Anonymity is an odd thing for a brand to strive for, but not if you are a "no brand" brand. The goal of Yasui's team is to define Muji by design: to create and refine products toward ultimate simplicity and functionality. Muji is characterized by neutral tones and a bare-bones chic infused into everything from food to beds to bicycles--even a house. Muji ("no mark" in Japanese) screams minimalism to anyone who has entered one of its 433 locations in 16 countries.

So it comes as no surprise that the creed of the design team is "The design that is not designed." That could be a Zen nightmare, but Yasui explains: "It might sound sarcastic, but it is the ultimate design--anonymous, free of décor, without mark. It is not a monster of functions. It is simple." The team's official name--Planning & Design/Material Development Office--hardly captures the creativity that directs Muji's household division, which includes furniture, housewares, stationery, fabric, electronics and health and beauty.
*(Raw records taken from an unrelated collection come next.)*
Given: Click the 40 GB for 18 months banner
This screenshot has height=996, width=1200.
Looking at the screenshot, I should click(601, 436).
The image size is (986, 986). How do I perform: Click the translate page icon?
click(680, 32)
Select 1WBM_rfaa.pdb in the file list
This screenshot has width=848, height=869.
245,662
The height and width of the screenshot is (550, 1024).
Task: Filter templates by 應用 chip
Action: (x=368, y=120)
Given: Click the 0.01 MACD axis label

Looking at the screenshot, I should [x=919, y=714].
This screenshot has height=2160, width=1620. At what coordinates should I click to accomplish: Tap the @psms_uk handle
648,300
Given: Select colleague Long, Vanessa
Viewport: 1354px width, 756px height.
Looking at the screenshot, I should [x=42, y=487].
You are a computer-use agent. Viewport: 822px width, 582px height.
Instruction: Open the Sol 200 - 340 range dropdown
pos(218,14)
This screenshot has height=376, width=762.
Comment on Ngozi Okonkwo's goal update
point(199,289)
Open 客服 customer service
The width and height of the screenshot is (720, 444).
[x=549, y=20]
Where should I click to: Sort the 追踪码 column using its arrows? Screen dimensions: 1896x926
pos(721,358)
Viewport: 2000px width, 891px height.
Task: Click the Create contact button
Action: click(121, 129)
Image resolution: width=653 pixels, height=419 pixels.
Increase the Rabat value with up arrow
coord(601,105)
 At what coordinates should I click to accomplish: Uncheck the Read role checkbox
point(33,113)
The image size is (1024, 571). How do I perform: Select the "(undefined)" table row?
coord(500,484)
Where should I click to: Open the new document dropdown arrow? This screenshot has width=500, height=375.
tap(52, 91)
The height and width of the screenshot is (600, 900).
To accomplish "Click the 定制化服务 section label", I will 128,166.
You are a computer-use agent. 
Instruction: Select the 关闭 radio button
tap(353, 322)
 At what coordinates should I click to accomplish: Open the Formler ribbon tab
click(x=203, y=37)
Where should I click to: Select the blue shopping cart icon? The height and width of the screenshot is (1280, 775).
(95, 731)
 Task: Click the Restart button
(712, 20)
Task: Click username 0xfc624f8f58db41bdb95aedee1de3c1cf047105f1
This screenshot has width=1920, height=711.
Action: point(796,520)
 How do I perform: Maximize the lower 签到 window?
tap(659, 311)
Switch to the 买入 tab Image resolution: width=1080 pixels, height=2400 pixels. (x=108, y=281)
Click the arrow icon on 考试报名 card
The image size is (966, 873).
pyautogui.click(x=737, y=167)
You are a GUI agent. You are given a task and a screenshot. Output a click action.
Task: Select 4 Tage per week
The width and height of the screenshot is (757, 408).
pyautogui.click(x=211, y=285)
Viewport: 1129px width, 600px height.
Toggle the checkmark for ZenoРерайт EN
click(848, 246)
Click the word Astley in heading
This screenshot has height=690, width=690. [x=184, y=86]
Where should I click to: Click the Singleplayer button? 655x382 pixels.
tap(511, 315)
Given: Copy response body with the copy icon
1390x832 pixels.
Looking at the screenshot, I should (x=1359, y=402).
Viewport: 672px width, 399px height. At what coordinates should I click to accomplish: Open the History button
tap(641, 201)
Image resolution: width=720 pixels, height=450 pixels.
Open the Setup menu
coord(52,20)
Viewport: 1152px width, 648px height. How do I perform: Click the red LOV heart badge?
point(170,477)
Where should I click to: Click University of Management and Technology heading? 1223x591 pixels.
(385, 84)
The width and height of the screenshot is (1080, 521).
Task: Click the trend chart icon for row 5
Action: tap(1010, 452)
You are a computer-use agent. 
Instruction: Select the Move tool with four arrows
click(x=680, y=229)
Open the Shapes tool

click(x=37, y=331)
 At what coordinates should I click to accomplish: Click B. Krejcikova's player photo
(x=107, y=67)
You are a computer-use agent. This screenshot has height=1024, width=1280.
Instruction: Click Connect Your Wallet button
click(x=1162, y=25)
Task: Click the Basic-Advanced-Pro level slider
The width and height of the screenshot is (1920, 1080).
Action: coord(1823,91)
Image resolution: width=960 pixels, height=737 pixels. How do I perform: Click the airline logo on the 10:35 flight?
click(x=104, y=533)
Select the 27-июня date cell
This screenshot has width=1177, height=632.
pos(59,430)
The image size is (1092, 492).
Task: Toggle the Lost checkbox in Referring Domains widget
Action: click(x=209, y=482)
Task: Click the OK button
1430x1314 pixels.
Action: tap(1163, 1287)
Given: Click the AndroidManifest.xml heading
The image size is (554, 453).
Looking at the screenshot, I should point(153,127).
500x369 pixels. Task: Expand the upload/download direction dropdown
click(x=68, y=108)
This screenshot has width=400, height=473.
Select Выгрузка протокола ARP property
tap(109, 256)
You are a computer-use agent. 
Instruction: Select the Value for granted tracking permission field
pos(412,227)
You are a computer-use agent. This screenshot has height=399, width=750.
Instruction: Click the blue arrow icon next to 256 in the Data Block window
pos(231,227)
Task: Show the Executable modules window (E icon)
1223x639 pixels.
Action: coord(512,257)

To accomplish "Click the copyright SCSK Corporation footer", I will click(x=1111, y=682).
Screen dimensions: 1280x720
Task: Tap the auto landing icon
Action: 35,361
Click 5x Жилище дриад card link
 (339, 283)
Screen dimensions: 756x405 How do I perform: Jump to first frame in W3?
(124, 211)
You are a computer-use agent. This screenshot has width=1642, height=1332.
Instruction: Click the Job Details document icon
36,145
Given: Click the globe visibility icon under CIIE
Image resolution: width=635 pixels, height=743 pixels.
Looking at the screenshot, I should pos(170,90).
The team's designs drive 55% of Muji's sales, about $1.5 billion in 2007.

Muji develops products in two distinct ways: from scratch or with the intent to improve on an existing one. That latter approach shows up in Muji's "undesign" redesign of chairs and tables by the German brand Thonet. An "anonymous" brand is particularly challenged in health and beauty, a category with products that people generally like to have fun with and buy to pamper themselves, says category manager Madoka Nagamoto.

A Muji-created product often starts with dialogue among merchandisers, outside designers (about 10 in Tokyo and six overseas) and the design team. The team, which meets weekly, has to negotiate the demands from various departments. For example, when the team designs housewares, the size and scale of the furniture might be taken into consideration. The team regularly gets feedback on how well it's doing: Muji holds company-wide exhibits, from which about 80% of new items are chosen. A five-member advisory board--which fine-tunes and vets Muji products from start to finish--has the final say.